然而这个新成立的国家却不能不引起我们的注意,因为桑给巴尔宣布给予东德外交上的承认,成了社会主义阵营外第一个不理睬哈尔斯坦主义的国家。根据哈尔斯坦主义,西德迫使除苏联外的所有国家在承认西德或是东德之间做出选择(西德不把莫斯科包括在内是为了强调它的观点:我们仅仅是莫斯科的傀儡。只有苏联人才有权同时与两个德国保持关系)。桑给巴尔选择了我们。我们并没有选择桑给巴尔。很有可能桑给巴尔的总统卡鲁姆受了本国青年组织内某些在东德留过学的成员的怂恿才决定正式承认东德。对这一选择的外交含义,他未必清楚。
一个非洲国家承认我们除了具有广泛的外交意义外,还给谍报工作带来了新机。也许卡鲁姆总统不像我们想象的那么简单。桑给巴尔正式通知我们这一决定的同时还提出了一系列的要求,请求我们给予经济和安全上的援助,尤其是在搜集国内情报和边防方面。显然我们在以上领域的名声已名扬四海。不过为此而扬名不是什么光彩的事。
米尔克对桑给巴尔的承认喜出望外,开始物色一名人选,担任桑给巴尔新成立的谍报机构的顾问。最后挑中了马克特将军。第二次世界大战期间他曾在纳粹的布痕瓦尔德集中营坐过牢,战后成为一名高级警官。此时是国家安全部的一位地区首脑。鉴于当时东德与其他非洲国家没有外交关系,米尔克和我决定派一个熟悉外交事务的人与马克特同行。我灵机一动,提议派我去。
对一国谍报机构的首脑来说,穿过与北约关系密切的国家,去一个真实意图尚不清楚的地方是个极为大胆的念头。米尔克犹豫片刻后终于答应了,但喋喋不休地反复强调需要绝对保密,并嘱咐我不得跟任何人透露此事,包括我的副手。他还亲自负责安排我的保卫工作,甚至还审定一项紧急营救方案,以防我这次误人圈套。我和马克特各携数本姓名不同的东德和西德的假护照。护照上的年龄也做了改动。更有趣的是,我俩还被送到一位化妆师那里,为我们做了假面模。米尔克坚持要我们一路上戴着它。不用说,我们的假面模与伪造护照上的照片是吻合的。护照上我们的身份是成人教育专家。

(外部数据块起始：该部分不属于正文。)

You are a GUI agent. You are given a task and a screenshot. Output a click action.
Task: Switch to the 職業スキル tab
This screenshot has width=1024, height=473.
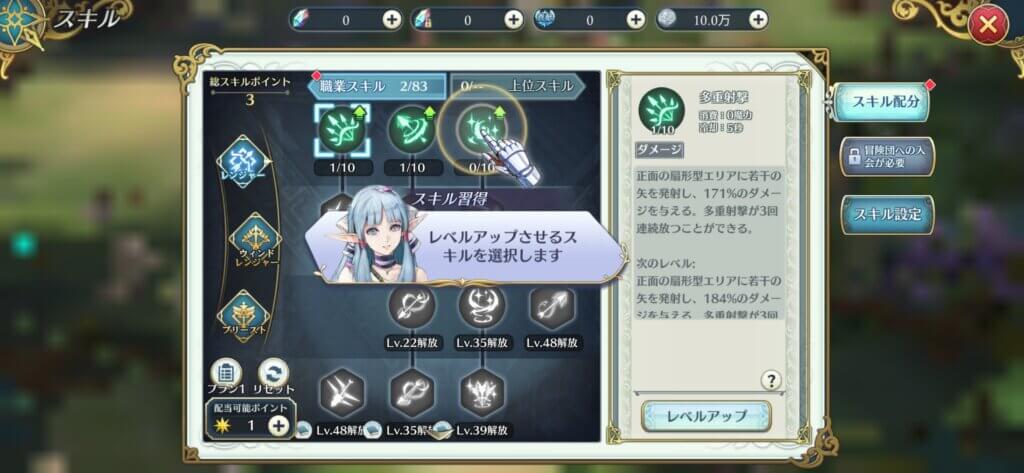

1964年2月,我们启程前往桑给巴尔。第一站是开罗。马克特和此次出访的货真价实的东德外交代表团团长坐头等舱。为了不引起注意,我假冒小小的一等秘书龟缩在经济舱。飞往开罗途中,因遇到沙暴,不得不改在雅典降落。米尔克担心我会在北约国家境内被捕看来不无道理。马克特和我被分别带到不同的旅馆过夜。大家当时颇为紧张。我们心里清楚,在一个北约国家,靠一本东德护照得不到任何保护。第二天早上,我花了整整半个小时用胶水把假胡子粘在脸上,看上去多少也与护照上的照片沾点边儿。
此后,我们又先后在开罗、亚的斯亚贝巴和摩加迪沙做长时间的逗留,最后终于到了内罗毕。肯尼亚当局没收了我们的护照,拒绝让我们换乘飞机前往目的地。我们猜测离开开罗后的一路上一直有人在跟踪我们这个团。因为在开罗时,我们为了得到东非联盟(包括桑给巴尔、坦噶尼咯、肯尼亚和乌干达)的签证,必须向当地英国官员填表申请。在机场等待期间,我们全团人员神经高度紧张。多亏肯尼亚的外交部长,后来成为副总统的奥金加&iddot;奥廷加救了我们的驾,免于再次受到详细盘查。奥廷加的儿子正在东德留学。他在我们一行人的名单中认出了熟悉的东德副外长基塞韦特的名字,于是下令给我们全团放行。抵达桑给巴尔时,政府官员倾巢到机场迎接。仪仗队仍然身着大英帝国时的军服。一支警察乐队奏起《维也纳圆舞曲》。主人事先曾要我们给他们带一份东德国歌的五线谱。可他们学会演奏之前,我们只能将就着用施特劳斯。这下可苦了我国这位副外长。他不得不合着轻快的《蓝色的多瑙河》的曲子检阅仪仗队。
身为东德人,来到摆脱了殖民统治的桑给巴尔实在是令人愉快的事。每逢该国重大节日,如专门为我们而设的&ldo;五一&rdo;劳动节,人们马上认出我们是东德人,把我们簇拥到人群中间。他们对政府的宣传笃信不疑,对我们抱有莫大的期望。人群中领唱的歌手自编歌词,歌颂美丽而又发达的德意志民主共和国。显然,当地人民把东德想象成童话故事里的富饶之乡。 尽管人民群众对我们载歌载舞,我们在桑给巴尔的工作并不是一帆风顺。我们曾想建立一套严格的工作制度,但毫无结果。常常是开会时间到了会场后,才发现原来的人已被解职,换上的新人一点不了解情况。不过刚到桑给巴尔那会儿,这些小小的不便都算不了什么。最让人难熬的是热带国家的漫漫长夜。桑给巴尔政府为我们修建了典雅的别墅。周围有一个废弃不用的高尔夫球场,还有一个印第安人的墓地。为了消磨晚上的时光,我们常常出去散步,沿着球场和墓地一直走到市区外。那里是当地人住的泥瓦小屋。太阳快落山时,男人们坐在自家门前抽着烟聊天,妇女却在地里忙着农活。